À l’Assemblée nationale, la députée écologiste de la Drôme, Marie Pochon, a interpellé, fin avril, le ministre de la Santé Yannick Neuder à ce sujet et fustigé « la rationalité d’une économie de moins de 300 000 euros par an sur un budget de plus de 800 millions d’euros ».
Par la voix de sa présidente, la Dr Hélène Barbier-Grassot, le conseil départemental de l’Ordre des médecins a adressé une lettre, le 25 mars, à la présidente du département : « Alors que la prévention des violences intrafamiliales demeure une priorité et que l’accès à l’IVG doit être non seulement sanctuarisé mais aussi renforcé, nous craignons que ces coupes budgétaires n’entraînent une dégradation des services essentiels », a-t-elle déclaré. « Une telle fragilisation des dispositifs de santé et de protection pourrait accroître les inégalités d’accès aux soins et aux droits fondamentaux, avec des conséquences graves pour les populations concernées », conclut-elle.

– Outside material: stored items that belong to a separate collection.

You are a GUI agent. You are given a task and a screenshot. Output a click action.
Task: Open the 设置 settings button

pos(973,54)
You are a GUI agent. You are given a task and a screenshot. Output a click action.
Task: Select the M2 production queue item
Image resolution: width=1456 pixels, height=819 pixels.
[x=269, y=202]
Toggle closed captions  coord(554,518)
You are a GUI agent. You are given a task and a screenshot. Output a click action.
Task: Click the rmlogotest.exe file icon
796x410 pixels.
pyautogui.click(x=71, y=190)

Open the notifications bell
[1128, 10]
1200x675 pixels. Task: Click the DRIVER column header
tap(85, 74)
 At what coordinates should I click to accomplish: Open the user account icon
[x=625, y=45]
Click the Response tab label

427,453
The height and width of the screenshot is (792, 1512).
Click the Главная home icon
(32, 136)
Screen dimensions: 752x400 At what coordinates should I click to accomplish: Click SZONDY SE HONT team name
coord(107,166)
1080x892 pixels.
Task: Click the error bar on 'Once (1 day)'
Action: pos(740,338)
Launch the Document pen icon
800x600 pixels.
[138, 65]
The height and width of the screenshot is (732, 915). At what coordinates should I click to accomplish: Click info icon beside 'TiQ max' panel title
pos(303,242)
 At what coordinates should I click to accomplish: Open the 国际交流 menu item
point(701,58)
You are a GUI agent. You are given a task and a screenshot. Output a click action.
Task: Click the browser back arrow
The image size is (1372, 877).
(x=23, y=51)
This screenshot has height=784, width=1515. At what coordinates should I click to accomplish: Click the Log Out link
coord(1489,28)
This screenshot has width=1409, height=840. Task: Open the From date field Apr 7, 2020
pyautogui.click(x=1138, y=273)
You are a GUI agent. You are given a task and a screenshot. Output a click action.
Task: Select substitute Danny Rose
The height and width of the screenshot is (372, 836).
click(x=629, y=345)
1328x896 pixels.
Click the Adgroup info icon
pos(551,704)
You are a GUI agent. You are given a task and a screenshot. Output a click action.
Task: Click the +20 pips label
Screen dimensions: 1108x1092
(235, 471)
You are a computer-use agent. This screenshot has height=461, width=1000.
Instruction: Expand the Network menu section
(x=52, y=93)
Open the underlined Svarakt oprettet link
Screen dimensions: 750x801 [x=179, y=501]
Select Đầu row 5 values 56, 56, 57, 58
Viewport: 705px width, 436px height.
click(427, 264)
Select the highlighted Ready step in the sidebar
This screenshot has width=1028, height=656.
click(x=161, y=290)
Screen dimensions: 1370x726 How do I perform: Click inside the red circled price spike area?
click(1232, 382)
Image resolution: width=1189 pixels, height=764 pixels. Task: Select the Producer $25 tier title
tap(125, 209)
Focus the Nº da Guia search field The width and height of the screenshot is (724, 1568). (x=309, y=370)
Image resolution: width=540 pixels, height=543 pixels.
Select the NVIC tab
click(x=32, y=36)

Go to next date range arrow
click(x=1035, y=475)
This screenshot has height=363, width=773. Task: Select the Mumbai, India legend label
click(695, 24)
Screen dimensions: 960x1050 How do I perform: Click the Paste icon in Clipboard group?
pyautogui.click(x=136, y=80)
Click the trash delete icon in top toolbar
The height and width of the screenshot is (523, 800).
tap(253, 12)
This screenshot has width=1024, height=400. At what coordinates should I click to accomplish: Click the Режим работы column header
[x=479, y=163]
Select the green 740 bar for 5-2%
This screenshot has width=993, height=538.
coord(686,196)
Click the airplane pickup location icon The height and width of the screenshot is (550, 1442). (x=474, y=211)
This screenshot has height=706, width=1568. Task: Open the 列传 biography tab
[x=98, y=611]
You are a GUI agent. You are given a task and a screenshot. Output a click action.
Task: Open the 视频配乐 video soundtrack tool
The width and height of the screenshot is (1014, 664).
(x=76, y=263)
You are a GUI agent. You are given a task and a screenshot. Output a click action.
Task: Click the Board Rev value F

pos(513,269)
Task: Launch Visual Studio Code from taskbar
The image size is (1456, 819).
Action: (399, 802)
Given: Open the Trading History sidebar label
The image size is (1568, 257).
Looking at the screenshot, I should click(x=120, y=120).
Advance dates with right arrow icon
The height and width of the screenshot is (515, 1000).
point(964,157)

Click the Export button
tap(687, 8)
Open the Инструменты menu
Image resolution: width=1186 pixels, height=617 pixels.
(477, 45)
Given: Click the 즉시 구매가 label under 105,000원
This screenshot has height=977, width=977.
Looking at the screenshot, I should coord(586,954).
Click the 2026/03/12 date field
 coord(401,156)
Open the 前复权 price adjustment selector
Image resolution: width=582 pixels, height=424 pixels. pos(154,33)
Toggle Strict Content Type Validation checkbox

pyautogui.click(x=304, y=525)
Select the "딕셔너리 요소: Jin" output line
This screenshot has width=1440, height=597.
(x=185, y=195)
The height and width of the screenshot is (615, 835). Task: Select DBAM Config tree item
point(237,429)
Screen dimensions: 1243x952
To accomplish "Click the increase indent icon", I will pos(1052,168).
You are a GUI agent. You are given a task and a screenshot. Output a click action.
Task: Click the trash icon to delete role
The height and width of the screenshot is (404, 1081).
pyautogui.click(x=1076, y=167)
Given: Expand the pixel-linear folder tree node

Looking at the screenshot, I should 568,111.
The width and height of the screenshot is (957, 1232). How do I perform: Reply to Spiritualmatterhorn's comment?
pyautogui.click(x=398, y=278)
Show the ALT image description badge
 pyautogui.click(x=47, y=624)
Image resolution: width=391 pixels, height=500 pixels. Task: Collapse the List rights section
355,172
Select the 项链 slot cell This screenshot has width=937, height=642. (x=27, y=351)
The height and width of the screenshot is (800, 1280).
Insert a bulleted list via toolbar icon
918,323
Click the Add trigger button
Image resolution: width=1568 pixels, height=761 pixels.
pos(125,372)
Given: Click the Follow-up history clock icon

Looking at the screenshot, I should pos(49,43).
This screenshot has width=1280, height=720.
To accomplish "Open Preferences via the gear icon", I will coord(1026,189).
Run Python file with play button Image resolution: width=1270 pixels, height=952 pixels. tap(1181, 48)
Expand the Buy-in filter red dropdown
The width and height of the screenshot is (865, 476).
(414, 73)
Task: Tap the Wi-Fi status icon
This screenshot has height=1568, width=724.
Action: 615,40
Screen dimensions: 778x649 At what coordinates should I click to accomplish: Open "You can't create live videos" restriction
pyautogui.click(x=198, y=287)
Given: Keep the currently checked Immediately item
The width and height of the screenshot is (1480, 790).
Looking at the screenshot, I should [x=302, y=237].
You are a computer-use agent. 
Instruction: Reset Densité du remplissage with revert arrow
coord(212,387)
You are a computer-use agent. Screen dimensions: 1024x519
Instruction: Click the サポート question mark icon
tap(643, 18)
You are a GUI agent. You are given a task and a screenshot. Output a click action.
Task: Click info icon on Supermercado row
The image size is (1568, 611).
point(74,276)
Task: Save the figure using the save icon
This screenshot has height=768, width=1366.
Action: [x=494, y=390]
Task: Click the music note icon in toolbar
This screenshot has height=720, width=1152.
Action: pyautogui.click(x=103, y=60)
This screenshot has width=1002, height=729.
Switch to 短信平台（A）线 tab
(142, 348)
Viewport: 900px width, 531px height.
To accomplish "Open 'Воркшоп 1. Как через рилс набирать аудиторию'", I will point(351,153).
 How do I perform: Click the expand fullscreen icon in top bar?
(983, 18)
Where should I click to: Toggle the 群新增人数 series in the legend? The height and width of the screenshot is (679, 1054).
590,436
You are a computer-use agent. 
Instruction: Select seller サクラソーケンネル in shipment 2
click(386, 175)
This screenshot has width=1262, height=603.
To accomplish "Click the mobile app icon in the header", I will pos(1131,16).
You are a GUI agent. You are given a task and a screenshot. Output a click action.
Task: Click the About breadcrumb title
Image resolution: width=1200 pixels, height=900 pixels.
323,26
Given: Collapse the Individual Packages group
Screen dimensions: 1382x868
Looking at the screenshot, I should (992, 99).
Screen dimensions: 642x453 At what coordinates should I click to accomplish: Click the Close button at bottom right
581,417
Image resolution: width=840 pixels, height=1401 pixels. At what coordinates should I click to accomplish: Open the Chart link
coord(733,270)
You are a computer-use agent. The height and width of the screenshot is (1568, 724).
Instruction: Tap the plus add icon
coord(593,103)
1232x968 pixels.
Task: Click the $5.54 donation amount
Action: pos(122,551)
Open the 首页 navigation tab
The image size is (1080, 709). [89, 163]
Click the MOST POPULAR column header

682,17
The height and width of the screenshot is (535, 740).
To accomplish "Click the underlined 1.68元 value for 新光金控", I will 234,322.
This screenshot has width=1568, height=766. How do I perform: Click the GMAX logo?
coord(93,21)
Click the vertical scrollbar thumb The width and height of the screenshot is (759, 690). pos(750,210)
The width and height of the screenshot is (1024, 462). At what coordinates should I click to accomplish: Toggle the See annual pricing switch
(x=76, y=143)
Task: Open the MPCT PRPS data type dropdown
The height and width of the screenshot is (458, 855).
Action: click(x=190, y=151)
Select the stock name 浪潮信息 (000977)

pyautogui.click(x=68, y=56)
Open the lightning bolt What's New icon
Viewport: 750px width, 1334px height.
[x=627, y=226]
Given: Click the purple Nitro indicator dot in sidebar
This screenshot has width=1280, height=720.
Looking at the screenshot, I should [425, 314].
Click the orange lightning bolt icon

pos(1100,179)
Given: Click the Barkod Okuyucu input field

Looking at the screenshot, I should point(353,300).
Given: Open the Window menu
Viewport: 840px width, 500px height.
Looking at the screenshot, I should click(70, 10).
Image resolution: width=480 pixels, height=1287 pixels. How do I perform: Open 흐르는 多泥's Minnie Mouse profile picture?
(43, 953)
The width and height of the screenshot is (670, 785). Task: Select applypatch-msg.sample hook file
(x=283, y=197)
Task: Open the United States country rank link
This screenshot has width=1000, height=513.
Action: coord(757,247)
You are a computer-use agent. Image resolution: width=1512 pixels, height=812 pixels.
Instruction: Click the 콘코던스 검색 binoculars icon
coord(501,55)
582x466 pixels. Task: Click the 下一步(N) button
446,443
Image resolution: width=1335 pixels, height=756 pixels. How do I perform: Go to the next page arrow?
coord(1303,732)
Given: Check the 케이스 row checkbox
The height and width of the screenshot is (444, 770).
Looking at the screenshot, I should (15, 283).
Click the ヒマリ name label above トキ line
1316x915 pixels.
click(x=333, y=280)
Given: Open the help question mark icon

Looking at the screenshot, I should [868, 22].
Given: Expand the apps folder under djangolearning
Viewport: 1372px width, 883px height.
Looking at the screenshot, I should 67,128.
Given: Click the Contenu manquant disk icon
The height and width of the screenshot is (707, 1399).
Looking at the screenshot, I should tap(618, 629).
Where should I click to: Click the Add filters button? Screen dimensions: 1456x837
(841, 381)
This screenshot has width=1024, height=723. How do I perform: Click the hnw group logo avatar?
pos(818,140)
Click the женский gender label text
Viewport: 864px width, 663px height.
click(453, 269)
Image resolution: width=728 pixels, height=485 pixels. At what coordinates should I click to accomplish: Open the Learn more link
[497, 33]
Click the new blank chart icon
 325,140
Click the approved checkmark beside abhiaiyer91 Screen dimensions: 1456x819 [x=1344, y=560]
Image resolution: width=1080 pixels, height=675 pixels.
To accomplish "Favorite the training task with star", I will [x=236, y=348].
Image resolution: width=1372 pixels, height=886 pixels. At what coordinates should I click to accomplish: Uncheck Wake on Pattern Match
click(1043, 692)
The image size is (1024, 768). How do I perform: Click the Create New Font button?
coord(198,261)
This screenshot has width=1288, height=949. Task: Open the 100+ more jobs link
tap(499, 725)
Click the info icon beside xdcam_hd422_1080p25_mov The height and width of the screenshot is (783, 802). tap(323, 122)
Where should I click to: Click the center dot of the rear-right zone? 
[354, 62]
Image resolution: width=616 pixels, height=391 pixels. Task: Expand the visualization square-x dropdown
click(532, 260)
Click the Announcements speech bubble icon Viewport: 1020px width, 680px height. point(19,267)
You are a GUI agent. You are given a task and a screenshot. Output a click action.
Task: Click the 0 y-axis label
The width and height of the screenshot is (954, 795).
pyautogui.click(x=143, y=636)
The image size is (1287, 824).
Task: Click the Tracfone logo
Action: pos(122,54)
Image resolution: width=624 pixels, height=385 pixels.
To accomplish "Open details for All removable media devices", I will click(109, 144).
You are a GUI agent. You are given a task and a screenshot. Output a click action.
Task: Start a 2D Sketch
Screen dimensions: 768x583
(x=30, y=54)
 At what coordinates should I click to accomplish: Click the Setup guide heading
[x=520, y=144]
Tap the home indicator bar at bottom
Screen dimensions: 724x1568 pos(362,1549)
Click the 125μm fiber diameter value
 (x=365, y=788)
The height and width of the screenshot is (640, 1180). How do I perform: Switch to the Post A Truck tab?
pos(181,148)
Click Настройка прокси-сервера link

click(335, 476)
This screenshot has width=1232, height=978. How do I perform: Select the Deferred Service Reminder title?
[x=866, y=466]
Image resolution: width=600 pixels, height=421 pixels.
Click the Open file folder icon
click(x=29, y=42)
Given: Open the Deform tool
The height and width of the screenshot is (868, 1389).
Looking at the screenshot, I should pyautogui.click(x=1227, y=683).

1) À Valence, Pierrelatte, Die, Portes-lès-Valence, Livron/Loriol-sur-Drôme, Hauterives et Saint-Jean-en-Royans.
2) Les centres hospitaliers de Romans, Saint-Valliers, Valence, Crest, Die, Montélimar.
Une femme sur trois vit dans des territoires ruraux
D’après le rapport d’information « Femmes et ruralité : en finir avec les zones blanches de l’égalité » de la délégation du droit des femmes au Sénat (2021), une femme sur trois vit dans des territoires ruraux, où ont lieu près de la moitié des féminicides (47 %). Près de 80 % des IVG sont réalisées par voie médicamenteuse, dont près de la moitié des IVG médicamenteuses ont lieu en établissement de santé, selon une étude de la Direction de la Recherche, des Études, de l’Évaluation et des Statistiques (Drees), en 2024.